Fim da prevalência do direito de retenção face à hipoteca em caso de insolvência do construtor
Com o Decreto-lei n.º 48/2024, publicado, no passado dia 25 de julho, estabeleceram-se limitações à prevalência do direito de retenção sobre as hipotecas previamente constituídas, prevista no artigo 759.º, n.º 2, do Código Civil (“CC”), reforçando a posição dos credores hipotecários.
Note-se que, anteriormente a esta alteração, o direito de retenção prevalecia de forma absoluta sobre a hipoteca.
A alteração resulta de imposição da União Europeia para libertação de fundos do Plano de Recuperação e Resiliência e versa sobre uma das normas mais controversas do nosso Direito Civil atual, tendo, inclusivamente, suscitado por mais de uma vez a intervenção do Tribunal Constitucional no sentido de aferir da sua inconstitucionalidade.
È, assim, alterado o n.º 1, do artigo 759.º, do CC, no sentido de, quando o direito de retenção incida sobre coisa imóvel, ”o respetivo titular, enquanto não entregar a coisa retida, tem a faculdade de a executar, nos mesmos termos em que o pode fazer o credor hipotecário, e de, nos casos em que o crédito assegura o reembolso de despesas para a conservar ou aumentar o seu valor, ser pago com preferência aos demais credores do devedor”.
Restringe-se, pois, a preferência no pagamento atribuída ao retentor apenas aos casos em que este incorreu em despesas de conservação ou beneficiação da coisa imóvel objeto do direito de retenção, o que justifica que o Decreto-lei venha igualmente alterar o n.º 2, do mesmo artigo 759.º, do CC, dispondo que,” nos casos previstos na parte final do número anterior, o direito de retenção prevalece sobre a hipoteca, ainda que esta tenha sido registada anteriormente”.

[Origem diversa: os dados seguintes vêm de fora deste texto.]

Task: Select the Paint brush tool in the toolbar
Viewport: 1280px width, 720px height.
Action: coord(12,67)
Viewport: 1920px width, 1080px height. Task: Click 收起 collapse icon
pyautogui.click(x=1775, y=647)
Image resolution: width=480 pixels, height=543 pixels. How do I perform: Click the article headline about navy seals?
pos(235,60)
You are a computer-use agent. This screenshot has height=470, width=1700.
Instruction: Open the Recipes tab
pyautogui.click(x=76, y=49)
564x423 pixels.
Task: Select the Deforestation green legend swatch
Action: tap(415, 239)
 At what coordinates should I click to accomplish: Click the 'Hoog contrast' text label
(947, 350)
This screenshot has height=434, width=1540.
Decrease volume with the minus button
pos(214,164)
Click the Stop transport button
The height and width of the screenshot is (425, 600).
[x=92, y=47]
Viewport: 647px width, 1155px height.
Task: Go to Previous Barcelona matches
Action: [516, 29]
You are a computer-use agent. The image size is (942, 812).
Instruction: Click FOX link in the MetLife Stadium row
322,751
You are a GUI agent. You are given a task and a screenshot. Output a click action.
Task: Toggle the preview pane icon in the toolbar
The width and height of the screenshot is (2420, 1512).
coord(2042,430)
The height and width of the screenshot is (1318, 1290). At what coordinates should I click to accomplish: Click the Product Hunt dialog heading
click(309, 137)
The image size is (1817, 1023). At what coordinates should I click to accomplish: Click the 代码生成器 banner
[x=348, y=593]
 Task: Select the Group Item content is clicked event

O referido Decreto-lei vem, assim, recuperar a sugestão dos anteprojetos do CC, com vista a restringir a preferência do retentor em relação ao credor hipotecário prévio apenas aos casos em que este último acabaria enriquecido pelos atos de conservação e/ou melhoramentos feitos na coisa pelo retentor, ou seja, na medida em que aqueles atos aumentem o valor da coisa e, consequentemente, tenham repercussão na melhor satisfação do crédito garantido pela hipoteca em sede de processo executivo e/ou insolvência.
Note-se que o Decreto-lei não introduziu qualquer ressalva a esta restrição relativamente à preferência no pagamento e à prevalência face aos credores hipotecários do retentor ”beneficiário da promessa de transmissão ou constituição de direito real que obteve a tradição da coisa a que se refere o contrato prometido, sobre essa coisa, pelo crédito resultante do não cumprimento imputável à outra parte, nos temos do artigo 442.º” (cfr. o artigo 755.º, n.º 1, al f), do CC), nem do retentor consumidor promitente-comprador que veja o cumprimento do contrato-promessa ser recusado pelo administrador da insolvência do promitente-vendedor.
Donde, a eficácia prática desses direitos de retenção fica consideravelmente enfraquecida, somente existindo na eventualidade de se terem constituído antes da hipoteca.
No artigo 3.º do Decreto-lei em análise, determina-se que as alterações introduzidas ao artigo 759.º CC apenas se aplicam «aos direitos de retenção que sejam constituídos após a sua entrada em vigor», ou seja, e de acordo com o artigo 4.º, aqueles constituídos a partir do dia 25 de agosto de 2024.
Isto é, tendo por hipótese o direito de retenção do promitente-comprador (consumidor ou não), este apenas gozará de prevalência face às hipotecas constituídas previamente, se o incumprimento definitivo do contrato-promessa por parte do promitente-vendedor ou, em caso de insolvência do promitente-vendedor, a recusa, expressa ou tácita, do administrador da insolvência em cumprir o contrato-promessa ocorra antes da data acima referida.